Regardless of the final circuit breaker specifications, the likely outcome of the 2008 legislative session is pressure on local governments to modernize and cut spending. In addition, economic development is likely to be affected through amendments to Tax Increment Financing laws. Thus, local government units may need to expand revenue options, trim costs and restructure or reorganize operations and/or governance. (See attached outline of local government options and resources for additional information.)

Property Tax Reform

In summary, HB 1001 as proposed (and as amended on the House floor on January 22) would do the following:

1.  Provide circuit breakers (beginning in pay '09)

  • Residential homesteads: 1%
  • Residential rental property and agricultural property: 2%
  • Business property: 3%
  • "Qualified homesteads" (i.e., residential homesteads of persons 65 years or older earning under $35,000 (or $50,000 for joint filers) where the homestead has assessed value of less than $200,000) would have property taxes frozen at 2008 levels
  • Note: Under the original bill, agricultural property would be subject to 3% circuit breaker credit, and the circuit breaker concept for "qualified homesteads" was not present

2.  Increase residential homestead exemption by providing an additional 35 percent homestead on top of current maximum of $45,000 adjusted on a sliding scale, with owners of lower-priced homes receiving the greatest amount of relief.

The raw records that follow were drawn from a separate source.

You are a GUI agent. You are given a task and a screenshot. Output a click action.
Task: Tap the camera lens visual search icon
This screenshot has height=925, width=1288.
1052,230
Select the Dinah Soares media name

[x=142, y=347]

3.  Require application of tax revenues to debt service before operating costs

4.  Require a referendum for property tax supported bond issues for major school building projects related to sports or recreation (or otherwise not related to classroom learning)

1  Note: The original bill required a referendum for all bond issues if:

1.  Principal amount exceeds the lesser of (a) 1% of assessed value or (b) $10 million; and

2.  Bonds supported or backed by either property taxes or income taxes.

5.  Amend 2007 legislation for County Boards of Tax and Capital Review by:

  1. Granting the Boards greater power to alter budgets of taxing units;
  2. Transferring certain duties of the Board to the County Council; and
  3. Eliminating power of county council to deny Board its powers relating to budget oversight.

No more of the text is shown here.